Once there, I met the sports section's two editors, Rick Haggerty and Eric Moskowitz. Eventually, the two became my friends, and as their year at the helm gave way to the Spector-Haggerty-Will Ulrich triumvirate, I found myself spending an awful lot of my free time at the DP, hanging out in DPOSTM's office with editors and scribes after checking in a story.

We would often talk long into the night, as ironic wish fulfillment-based humor -- inspired by the 1997 Andrew Divoff opus, Wishmaster -- and the repeated, often desperate search for someone with hair constituted the order of the day. I was given a DPOSTM nickname -- "R" -- one which fully exploited my real name's similarity to that of a certain bumping and grinding troubadour.

There were other hijinks and shenanigans along the way. I'll put it this way -- you had to be there.

Thinking back to those halcyon days, I realize what I've known all along -- that having your work and your fellow writers' work read by thousands of people does not in itself make DPOSTM special. Even covering sports, which is why we are here and which we do very well, is paramount in the grand scheme of things.

In this life, you are ultimately judged by the company you keep. And if you have friends, then all of the features, columns and game stories in the world don't add up to a hill of beans in comparison.

For me, it is the people behind the men's basketball columns and the women's lacrosse game stories of this world that have made all the difference. If I hadn't enjoyed being around the people I've worked with for three years -- within and without DPOSTM -- you probably wouldn't be reading this column today.

The members of DPOSTM, in particular, share a bond that other sections of the DP don't have. It is a bond forged with road trips to New Hampshire's delectable Chicken Hutch during a Penn team's visit to Harvard and/or Dartmouth, basketball games against the would-be Bob Costases and Howard Cosells of UTV Sports, and gridiron demolitions of teams scraped together from the dregs of the rest of the paper -- a.k.a., the Weenies.

These were the people who understood and supported me when I decided I couldn't make the commitment to editing the section. We know how to push each other's buttons, we know how to make one another laugh and we help each other out, whether it be with writing or with life. We have a good time and we take pride in a product of incomparable quality.

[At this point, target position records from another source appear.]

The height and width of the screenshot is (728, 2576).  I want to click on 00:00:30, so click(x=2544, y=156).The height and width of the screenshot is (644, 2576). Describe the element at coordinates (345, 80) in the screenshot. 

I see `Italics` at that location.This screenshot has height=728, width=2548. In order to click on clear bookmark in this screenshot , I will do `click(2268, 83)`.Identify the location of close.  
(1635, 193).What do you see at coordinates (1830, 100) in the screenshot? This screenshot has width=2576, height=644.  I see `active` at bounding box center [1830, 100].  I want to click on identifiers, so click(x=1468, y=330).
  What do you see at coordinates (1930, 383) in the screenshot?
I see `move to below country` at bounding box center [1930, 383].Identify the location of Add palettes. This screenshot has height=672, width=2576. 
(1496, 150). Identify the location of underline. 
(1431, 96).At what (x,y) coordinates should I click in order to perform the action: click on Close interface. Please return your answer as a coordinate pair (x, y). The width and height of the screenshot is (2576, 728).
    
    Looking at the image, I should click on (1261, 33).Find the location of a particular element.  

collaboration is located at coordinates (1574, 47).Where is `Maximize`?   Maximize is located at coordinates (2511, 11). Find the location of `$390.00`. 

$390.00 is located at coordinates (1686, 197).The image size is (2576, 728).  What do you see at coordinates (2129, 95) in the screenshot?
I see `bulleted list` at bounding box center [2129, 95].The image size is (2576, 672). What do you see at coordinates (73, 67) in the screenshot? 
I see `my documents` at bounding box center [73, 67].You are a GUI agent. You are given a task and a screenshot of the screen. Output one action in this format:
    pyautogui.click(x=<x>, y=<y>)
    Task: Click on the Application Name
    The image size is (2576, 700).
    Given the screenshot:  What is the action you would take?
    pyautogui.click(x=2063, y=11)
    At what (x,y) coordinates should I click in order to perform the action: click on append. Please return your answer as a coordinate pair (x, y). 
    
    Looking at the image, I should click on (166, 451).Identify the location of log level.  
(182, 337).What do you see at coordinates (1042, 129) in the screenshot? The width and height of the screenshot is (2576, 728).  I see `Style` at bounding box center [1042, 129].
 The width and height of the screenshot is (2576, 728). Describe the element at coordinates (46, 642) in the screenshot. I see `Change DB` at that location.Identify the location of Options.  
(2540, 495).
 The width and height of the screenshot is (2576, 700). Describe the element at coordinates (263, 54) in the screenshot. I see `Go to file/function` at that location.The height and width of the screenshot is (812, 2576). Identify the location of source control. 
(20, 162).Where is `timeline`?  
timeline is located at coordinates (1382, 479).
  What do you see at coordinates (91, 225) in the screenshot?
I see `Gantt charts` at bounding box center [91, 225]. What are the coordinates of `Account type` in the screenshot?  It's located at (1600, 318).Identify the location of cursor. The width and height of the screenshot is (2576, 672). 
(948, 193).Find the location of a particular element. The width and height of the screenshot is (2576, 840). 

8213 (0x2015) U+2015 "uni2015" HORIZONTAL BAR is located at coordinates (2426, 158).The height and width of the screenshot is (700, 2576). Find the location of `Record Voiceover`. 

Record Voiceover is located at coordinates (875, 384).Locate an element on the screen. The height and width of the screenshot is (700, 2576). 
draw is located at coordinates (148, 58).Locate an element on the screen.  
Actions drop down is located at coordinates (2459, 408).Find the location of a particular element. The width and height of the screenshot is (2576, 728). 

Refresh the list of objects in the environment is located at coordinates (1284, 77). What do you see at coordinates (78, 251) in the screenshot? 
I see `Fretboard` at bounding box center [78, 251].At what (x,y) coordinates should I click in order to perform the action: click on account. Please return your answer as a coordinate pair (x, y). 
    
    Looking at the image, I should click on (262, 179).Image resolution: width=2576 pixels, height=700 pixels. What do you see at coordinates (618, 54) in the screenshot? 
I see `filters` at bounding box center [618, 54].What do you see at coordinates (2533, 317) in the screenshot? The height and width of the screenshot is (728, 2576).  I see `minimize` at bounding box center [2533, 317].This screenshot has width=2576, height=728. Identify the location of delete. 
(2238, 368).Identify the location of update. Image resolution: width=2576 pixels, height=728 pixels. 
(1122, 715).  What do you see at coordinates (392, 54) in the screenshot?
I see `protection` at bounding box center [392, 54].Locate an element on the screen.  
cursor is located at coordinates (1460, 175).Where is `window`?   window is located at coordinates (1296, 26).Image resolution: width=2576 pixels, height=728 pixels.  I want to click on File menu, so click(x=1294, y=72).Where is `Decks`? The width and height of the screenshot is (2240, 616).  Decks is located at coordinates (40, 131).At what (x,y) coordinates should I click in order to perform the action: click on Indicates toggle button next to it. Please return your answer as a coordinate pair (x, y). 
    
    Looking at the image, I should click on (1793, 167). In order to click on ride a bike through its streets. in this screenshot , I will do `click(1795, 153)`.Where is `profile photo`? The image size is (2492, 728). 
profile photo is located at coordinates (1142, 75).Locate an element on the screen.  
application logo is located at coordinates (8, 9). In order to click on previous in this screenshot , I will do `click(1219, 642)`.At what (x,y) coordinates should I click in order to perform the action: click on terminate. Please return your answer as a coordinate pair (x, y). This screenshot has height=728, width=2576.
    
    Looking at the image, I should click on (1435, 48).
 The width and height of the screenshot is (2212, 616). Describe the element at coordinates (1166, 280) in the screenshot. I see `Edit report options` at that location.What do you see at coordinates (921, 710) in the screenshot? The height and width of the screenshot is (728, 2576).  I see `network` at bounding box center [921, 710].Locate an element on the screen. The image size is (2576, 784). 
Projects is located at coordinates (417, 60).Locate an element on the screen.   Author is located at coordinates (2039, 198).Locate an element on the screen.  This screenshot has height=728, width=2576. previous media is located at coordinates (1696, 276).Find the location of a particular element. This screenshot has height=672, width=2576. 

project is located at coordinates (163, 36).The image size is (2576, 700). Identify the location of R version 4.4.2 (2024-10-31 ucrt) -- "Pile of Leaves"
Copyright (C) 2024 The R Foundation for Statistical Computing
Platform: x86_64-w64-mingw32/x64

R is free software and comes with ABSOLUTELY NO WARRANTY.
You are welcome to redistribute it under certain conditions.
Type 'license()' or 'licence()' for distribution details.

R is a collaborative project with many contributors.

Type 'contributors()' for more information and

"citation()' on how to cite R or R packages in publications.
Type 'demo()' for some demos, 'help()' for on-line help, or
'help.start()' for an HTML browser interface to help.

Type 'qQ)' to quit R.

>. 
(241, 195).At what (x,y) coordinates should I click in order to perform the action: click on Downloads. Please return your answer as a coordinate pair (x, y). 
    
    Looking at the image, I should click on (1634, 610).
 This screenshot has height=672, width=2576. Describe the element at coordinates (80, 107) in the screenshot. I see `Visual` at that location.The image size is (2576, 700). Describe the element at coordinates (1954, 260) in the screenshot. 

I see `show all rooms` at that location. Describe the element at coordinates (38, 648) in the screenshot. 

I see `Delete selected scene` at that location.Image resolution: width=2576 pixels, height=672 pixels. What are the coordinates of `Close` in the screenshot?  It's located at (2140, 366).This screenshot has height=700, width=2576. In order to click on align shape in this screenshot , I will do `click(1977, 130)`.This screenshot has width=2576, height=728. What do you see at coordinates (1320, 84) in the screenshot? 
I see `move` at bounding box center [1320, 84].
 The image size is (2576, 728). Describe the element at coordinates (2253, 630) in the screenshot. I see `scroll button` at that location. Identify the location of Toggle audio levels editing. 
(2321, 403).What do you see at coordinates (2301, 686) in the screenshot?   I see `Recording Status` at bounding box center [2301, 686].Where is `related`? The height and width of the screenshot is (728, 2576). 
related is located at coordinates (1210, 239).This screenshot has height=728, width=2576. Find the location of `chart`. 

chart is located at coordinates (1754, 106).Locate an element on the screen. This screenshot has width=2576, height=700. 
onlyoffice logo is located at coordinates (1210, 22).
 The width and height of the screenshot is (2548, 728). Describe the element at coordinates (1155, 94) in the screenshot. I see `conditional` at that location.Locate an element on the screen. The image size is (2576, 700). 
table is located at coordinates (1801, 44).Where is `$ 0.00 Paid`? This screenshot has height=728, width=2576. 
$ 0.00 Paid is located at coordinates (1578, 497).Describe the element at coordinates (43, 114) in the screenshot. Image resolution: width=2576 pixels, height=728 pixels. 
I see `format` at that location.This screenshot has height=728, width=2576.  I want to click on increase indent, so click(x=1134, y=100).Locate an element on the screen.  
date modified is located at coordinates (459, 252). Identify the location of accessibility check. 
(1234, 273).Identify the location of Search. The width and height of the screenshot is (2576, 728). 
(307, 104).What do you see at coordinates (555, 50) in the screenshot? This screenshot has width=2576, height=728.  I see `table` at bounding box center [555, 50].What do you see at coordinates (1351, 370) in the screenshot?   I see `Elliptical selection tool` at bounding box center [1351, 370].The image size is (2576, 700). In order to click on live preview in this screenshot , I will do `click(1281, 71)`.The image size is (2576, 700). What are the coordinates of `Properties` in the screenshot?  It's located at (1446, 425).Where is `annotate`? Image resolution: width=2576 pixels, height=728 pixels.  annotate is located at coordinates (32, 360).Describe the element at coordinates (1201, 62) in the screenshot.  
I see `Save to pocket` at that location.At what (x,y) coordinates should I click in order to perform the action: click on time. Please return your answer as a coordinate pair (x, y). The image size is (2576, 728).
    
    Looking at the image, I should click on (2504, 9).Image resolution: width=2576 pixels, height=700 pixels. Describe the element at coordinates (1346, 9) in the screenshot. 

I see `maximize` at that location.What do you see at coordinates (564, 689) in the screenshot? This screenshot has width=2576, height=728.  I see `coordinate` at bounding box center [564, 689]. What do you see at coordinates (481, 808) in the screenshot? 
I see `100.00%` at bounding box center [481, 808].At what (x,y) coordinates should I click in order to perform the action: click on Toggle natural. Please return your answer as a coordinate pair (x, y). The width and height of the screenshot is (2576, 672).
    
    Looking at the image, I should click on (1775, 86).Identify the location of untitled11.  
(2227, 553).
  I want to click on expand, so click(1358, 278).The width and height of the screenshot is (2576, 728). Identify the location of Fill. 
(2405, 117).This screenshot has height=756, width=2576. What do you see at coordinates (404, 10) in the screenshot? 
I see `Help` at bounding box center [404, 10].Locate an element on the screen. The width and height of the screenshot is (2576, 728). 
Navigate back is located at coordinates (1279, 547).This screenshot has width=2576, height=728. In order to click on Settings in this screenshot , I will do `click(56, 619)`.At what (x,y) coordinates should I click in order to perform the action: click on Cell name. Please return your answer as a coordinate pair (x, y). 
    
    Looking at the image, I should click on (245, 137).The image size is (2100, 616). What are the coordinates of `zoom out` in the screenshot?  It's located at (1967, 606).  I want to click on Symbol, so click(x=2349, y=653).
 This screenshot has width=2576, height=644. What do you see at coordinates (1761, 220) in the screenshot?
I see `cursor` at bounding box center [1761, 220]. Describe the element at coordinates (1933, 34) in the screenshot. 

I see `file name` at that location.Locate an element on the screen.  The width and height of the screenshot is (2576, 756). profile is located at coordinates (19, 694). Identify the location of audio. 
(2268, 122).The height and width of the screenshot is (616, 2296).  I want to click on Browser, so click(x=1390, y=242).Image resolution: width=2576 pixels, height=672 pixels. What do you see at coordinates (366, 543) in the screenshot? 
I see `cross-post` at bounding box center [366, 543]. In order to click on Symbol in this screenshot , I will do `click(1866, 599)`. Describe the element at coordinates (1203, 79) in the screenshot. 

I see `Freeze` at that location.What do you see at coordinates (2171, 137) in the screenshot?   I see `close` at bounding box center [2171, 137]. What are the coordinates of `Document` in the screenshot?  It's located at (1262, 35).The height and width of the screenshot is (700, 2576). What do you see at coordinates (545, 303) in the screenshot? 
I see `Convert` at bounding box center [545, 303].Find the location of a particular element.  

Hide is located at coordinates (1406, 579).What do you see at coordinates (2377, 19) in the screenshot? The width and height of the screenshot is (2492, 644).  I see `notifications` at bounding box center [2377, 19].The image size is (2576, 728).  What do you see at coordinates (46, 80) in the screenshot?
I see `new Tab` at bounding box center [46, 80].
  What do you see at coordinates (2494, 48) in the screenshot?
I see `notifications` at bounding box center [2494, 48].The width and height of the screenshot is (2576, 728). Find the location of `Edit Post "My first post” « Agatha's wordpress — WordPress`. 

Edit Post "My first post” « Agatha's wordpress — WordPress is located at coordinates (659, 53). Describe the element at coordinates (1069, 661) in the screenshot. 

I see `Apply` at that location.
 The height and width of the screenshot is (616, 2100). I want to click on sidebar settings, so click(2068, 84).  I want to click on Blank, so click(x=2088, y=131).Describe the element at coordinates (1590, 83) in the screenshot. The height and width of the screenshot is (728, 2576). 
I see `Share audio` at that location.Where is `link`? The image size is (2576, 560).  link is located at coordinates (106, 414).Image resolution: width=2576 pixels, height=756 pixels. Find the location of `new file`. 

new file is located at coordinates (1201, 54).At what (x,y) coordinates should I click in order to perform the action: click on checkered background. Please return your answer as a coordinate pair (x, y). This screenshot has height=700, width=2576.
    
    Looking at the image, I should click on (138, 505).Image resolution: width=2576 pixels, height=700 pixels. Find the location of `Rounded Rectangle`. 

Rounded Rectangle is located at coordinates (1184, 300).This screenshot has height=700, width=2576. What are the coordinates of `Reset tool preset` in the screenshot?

True, DPOSTM isn't the only staff that matters at the DP. Everybody works hard and does a great job, from the editorial side of the paper to the business side.

We just make DPOSTM matter more. We're not just co-workers and colleagues. We're friends.

So, Haggs, Moskowitz, Will, Spector, Sub, Mrs. Potter, McLaughlin, the two Kyles, Boss, Zeitlin, Tuch, Costello, Lance, McQuade!, Dubes, Feng, Emily, Andy, Hindo and everybody else -- thanks for being there, thanks for being my friends, and, above all, thanks for being DPOSTM.

Ryan "R" Kelly is a 2002 College graduate from Old Brookville, N.Y.